And what was your profession before this?
I was a secretary.
typist.
Corlis is an amateur historian
who went to school with kids born in the home.
Just vaguely remember them.
They said at the back of the class,
they were skinny looking and they did have sores
sometimes on their faces and hands.
And more or less, I think we were told not to go near them
or would pick up the disease or whatever.
Corliss always wondered what happened to those kids.
She too heard rumors about a mass grave
and decided to chase them up.
In 2012, she asked a clerk at City Hall for death certificates of anyone who died in the mother and baby home during its years of operation, from 1925 to 1961.
She was expecting one a year, maybe.
And she said there are hundreds.
No, I kind of got a cold shiver.
Hundreds, I said.
Yes, she said.
I said, in the home itself, yes, she said.
Eventually, a few weeks later, she made a sort of a list for me.
A list of 796 children who died in the facility.
And this is the printout?
That's the printout.
They're from age infants up to four years old.
She spreads their death certificates across her kitchen table.
Next to a paper-michet model she's built of the sprawling facility where they died.
Measles, diphtheria, hoop and cough.
Some of them bounds all over the body.
There was a lot of children in Ireland at the time before Penison, they were dying with.
but the home had a rate of four times higher than the death rate of children and infants in Ireland of those diseases.
Why would the nuns not take them to a hospital, I ask?
And why are their death certificates but no burial records?
There's a Catholic cemetery right across the road.
It's blatantly obvious.
They had no regard for those children because they're illegitimate.
And it didn't seem to matter.
They didn't bother bringing them to the cemetery across the road.
And they just hid them.
And then when that sewage system became different,
in 1937, that's when they started putting them into that tank.
And it was a way of hiding, I suppose, all the deaths, all the babies that were dying.
After Corlis published her findings in a local history journal,
the Irish government ordered an investigation into several mother and baby homes across the country.
In 2017, the Irish Taoiseach, or Prime Minister, called the Tomb Home, A Chamber of Horrors.
In 2018, Corliss was named one of Ireland's people of the East.
The actor Liam Neeson is making a film about her now.
And in 2021, the Catholic Order of Nuns that ran the tomb home issued an apology,
saying they were part of a system that didn't live up to their Christianity.
At a dark stone cathedral that still towers over this town,
the daily mass is sparsely attended.
And nobody is willing to talk to me about any collective responsibility.
Thank you, darling. We don't know anything.
A nun who didn't want to give her name because she's not authorized to speak for her order,
the Sisters of Mercy, tells me she thinks the clergy have been treated unfairly.
Because these children, there's a lot of misinformation about it.
These children, they were very well cared for as best they could.
They didn't have the resources.
You know, today people would say, like children have too much and families.

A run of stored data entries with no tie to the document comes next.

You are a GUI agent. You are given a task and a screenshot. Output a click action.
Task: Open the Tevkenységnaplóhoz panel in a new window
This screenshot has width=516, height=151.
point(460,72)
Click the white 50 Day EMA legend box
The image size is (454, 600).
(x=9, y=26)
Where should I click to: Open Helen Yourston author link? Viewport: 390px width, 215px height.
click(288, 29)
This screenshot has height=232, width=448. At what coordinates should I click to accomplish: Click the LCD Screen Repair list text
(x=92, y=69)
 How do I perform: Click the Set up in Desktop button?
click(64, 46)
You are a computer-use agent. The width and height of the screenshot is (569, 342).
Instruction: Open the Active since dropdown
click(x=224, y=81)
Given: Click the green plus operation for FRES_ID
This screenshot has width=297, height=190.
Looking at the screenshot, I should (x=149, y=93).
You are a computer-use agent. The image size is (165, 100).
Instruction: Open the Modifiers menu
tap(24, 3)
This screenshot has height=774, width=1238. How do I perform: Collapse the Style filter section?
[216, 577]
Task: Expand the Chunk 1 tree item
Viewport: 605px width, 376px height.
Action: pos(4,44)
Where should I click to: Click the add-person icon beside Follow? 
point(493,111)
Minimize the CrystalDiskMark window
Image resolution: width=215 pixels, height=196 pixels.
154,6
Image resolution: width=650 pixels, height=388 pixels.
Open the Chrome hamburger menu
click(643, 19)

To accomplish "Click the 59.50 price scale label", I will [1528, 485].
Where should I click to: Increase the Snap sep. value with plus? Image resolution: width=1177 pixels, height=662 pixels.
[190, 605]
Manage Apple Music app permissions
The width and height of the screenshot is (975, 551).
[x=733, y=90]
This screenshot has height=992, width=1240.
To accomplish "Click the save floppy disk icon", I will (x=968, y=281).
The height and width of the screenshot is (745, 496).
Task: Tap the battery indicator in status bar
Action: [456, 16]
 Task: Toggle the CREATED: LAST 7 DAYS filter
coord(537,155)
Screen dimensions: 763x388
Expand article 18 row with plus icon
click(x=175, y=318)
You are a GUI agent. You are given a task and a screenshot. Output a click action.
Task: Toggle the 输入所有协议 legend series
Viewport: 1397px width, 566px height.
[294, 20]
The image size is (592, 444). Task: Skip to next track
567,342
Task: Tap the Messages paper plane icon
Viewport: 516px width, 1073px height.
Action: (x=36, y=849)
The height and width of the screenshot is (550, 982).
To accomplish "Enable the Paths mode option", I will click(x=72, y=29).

Excavations are now underway on a mass grave of children who died here with nothing,
led by forensics experts who normally work in war zones.
Among those who've given DNA samples is Anna Corrigan,
the Dubliner who thought she was an only child and is now searching for two brothers.
She's located their birth certificates, but only one death certificate.
So her brother, William Dolan, born in 1950...
He's not on the list of the 796, so are they digging for him in Chum?
In your heart of hearts, what are you hoping for?
Well, I believe he was adopted, the state side.
Do you even know if his name is still William?
No, it wouldn't be, but anyone that was adopted would give him a new family name.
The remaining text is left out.